WORK TO BE COMPLETED
Output only the lines below that start at the line containing "Given: Click the sidebar search field" and end at the line containing "Click the Settings", with both ends kept.

+ + + + + + +

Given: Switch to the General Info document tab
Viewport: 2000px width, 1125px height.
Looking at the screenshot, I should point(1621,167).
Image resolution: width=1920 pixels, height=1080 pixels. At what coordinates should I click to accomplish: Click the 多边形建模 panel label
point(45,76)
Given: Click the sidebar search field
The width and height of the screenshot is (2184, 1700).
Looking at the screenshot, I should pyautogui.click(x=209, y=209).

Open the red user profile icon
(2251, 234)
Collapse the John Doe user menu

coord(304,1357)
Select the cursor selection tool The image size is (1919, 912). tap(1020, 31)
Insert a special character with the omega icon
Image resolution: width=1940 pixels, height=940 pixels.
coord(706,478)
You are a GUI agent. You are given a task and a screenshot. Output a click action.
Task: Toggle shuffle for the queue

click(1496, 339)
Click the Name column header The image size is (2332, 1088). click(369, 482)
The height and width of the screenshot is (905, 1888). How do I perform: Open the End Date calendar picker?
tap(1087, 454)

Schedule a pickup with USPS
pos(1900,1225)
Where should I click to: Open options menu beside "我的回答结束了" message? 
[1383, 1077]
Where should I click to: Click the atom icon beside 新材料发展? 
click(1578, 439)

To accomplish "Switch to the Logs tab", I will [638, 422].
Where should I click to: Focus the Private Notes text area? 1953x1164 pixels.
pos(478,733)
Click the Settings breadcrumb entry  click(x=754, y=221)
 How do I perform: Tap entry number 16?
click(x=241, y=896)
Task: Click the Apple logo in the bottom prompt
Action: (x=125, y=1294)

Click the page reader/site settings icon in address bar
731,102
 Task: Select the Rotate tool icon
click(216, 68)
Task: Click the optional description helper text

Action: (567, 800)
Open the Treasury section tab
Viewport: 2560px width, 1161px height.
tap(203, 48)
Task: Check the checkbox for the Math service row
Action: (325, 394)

+ + + + + + +

WORKED SOLUTION
Given: Click the sidebar search field
The width and height of the screenshot is (2184, 1700).
Looking at the screenshot, I should pyautogui.click(x=209, y=209).

Open the red user profile icon
(2251, 234)
Collapse the John Doe user menu

coord(304,1357)
Select the cursor selection tool The image size is (1919, 912). tap(1020, 31)
Insert a special character with the omega icon
Image resolution: width=1940 pixels, height=940 pixels.
coord(706,478)
You are a GUI agent. You are given a task and a screenshot. Output a click action.
Task: Toggle shuffle for the queue

click(1496, 339)
Click the Name column header The image size is (2332, 1088). click(369, 482)
The height and width of the screenshot is (905, 1888). How do I perform: Open the End Date calendar picker?
tap(1087, 454)

Schedule a pickup with USPS
pos(1900,1225)
Where should I click to: Open options menu beside "我的回答结束了" message? 
[1383, 1077]
Where should I click to: Click the atom icon beside 新材料发展? 
click(1578, 439)

To accomplish "Switch to the Logs tab", I will [638, 422].
Where should I click to: Focus the Private Notes text area? 1953x1164 pixels.
pos(478,733)
Click the Settings breadcrumb entry  click(x=754, y=221)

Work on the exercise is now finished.